Over 50 companies, including six RMC subsidiaries, are involved in the investigation, which centres on the region around Berlin.
The market was invaded by huge numbers of companies in the early 1990s after the collapse of the Berlin Wall, as construction businesses sought to take advantage of the huge redevelopment programme.
While new entrants cut prices to gain market, share the allegation is that since then, several operators have struck illegal market-sharing agreements designed to keep prices high.
Many of the biggest German companies are also involved in investigation, including Heidleberger and Dykerhoff. However, RMC has the biggest local market share at around 22 per cent.
RMC has about 300 ready-mixed concrete plants in and around the Berlin area. A high number of plants are required because the product is not easily transportable over more than 20 or 30 miles, and has a finite life.
However, this means that the industry tends to lend itself to local monopolies as firms seek to dominate specific areas.

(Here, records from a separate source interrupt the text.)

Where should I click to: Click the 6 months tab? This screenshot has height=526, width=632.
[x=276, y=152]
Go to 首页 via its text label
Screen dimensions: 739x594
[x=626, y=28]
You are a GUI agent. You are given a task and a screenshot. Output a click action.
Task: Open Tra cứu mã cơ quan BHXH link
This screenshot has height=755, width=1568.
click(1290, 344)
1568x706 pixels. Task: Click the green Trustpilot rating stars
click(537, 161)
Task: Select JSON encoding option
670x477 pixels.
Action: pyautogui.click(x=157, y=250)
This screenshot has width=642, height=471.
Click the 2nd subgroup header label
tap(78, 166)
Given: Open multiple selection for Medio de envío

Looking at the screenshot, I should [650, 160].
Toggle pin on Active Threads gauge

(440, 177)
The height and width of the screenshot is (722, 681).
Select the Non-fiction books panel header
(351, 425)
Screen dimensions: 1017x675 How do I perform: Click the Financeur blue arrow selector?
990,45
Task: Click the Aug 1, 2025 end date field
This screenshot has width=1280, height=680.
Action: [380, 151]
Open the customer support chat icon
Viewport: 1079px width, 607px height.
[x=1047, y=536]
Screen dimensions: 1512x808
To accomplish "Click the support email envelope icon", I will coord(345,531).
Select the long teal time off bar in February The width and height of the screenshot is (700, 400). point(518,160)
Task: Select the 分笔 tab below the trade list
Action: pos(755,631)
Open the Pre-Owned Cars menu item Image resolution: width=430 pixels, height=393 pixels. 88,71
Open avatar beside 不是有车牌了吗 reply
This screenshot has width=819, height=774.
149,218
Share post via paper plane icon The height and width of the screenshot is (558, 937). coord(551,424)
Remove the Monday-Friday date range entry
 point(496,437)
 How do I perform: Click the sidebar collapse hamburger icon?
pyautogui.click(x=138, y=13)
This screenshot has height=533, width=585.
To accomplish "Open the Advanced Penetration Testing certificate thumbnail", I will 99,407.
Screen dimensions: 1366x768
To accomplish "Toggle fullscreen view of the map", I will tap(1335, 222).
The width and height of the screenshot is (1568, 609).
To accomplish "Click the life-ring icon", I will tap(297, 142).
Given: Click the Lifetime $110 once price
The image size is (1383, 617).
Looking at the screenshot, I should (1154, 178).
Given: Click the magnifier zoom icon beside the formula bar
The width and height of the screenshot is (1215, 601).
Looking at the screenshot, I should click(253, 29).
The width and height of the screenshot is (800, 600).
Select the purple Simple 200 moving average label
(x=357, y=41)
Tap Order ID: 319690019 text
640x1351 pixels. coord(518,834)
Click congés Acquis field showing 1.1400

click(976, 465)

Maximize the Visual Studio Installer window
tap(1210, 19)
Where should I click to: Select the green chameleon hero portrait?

RMC has been the subject of cartel fines before. In the UK, where RMC is the market leader with a 28 per cent share, the company was fined pounds 4m in the early 1980s after allegations of price fixing. It was fined a further pounds 3m for alleged predatory pricing in 1993, although that fine is the subject of an appeal.
Germany has long been a difficult market for RMC, which chose to concentrate on Europe while its rivals - such as Hanson - focused on the United States and Blue Circle targeted Asia.
Germany accounts for 28 per cent of RMC's sales, but the company's progress has been hampered by the German economy, which turned down almost as soon as RMC entered the market.